Building Workplaces Based on Trust
Recently I was at a conference where the speaker talked about the importance of ‘trust’ in employee engagement. His message was that managers who trust their employees benefit from better relationships.
This is undoubtedly true. It has been my experience that when employees are trusted to deliver, they are happier, more productive, more engaged, and more inspired to come up with ideas and new ways of working. Trust leads to empowerment and when we empower people, they thrive.
And this trust can be tangibly demonstrated in many ways. It is in the way a manager focuses on outcomes rather than input, concerned with what the employee delivers, rather than getting hung up on the how. It is giving the employee freedom to work flexibly, recognising that the individual is competent enough to effectively manage their workload. It is giving the employee access to resources, appreciating that the individual is unlikely to take advantage.
I am reminded of, many years ago, working for an employer who had a blanket ban on Facebook. The thinking clearly being that if employees had access to social media, then we would spend excessive time updating our statuses, posting selfies, and liking posts.
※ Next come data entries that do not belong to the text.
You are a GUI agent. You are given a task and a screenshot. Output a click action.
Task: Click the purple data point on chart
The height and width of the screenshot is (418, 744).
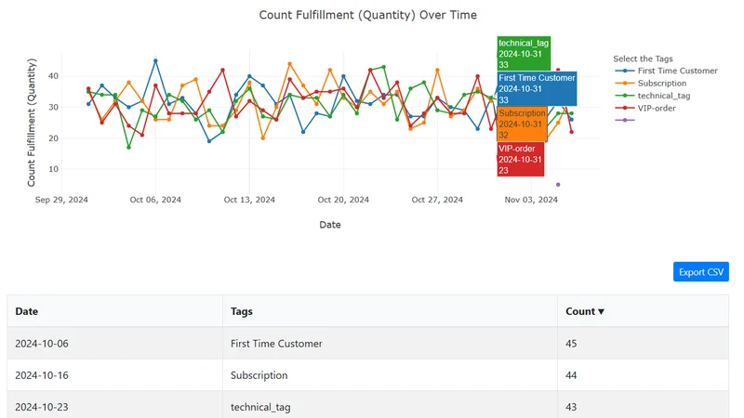[558, 184]
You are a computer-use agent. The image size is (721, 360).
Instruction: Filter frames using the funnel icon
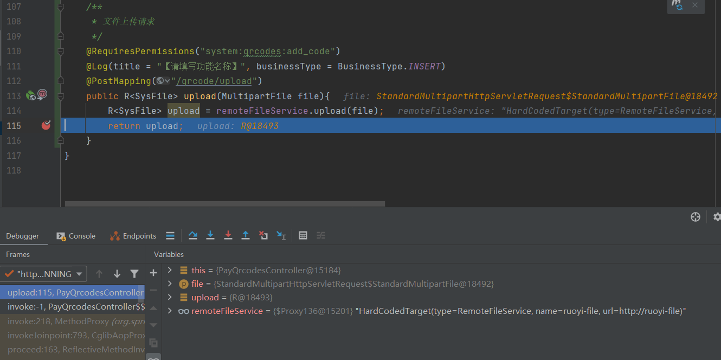point(134,274)
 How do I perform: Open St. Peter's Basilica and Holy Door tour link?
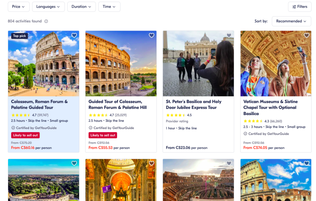pos(193,105)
Which seemed grossly unfair and belittling; as if the workforce was incapable of prioritising work above all else. It was a very parent-child decision which indeed diminished the employees’ responsibility and accountability.
And yet, I can, to some degree, see where the employer was coming from. Because, after all, trust is something which human beings struggle with; we often talk about people having to ‘earn our trust.’ Which is understandable; we can all speak of experiences when trust has been broken. But isn’t it better to start from a position of trusting our employees first and deal with breakdowns on an as and when basis?
To do this, I believe that companies need some key elements. They need policies, processes and procedures which give enough freedom for the employee to make their own decisions. They need communications and engagement activities which give choice, influence, and ownership; a company shouldn’t just ‘do’ to an employee, the employee needs to be given a say and some element of control. They need leaders who are honest, authentic, consistent and who engage regularly with the people. They need confident managers, managers who understand their remit and role, and are not there simply to be directive. And there needs to be a culture where challenge is positively encouraged – and where it’s ok to make mistakes. Because sometimes things will go wrong, trust will be broken, and in an empowered, engaged and trusting workplace, that’s ok.
If employers demonstrably trust their people, they will see better results, increased satisfaction and greater engagement. Which can only help companies to prosper.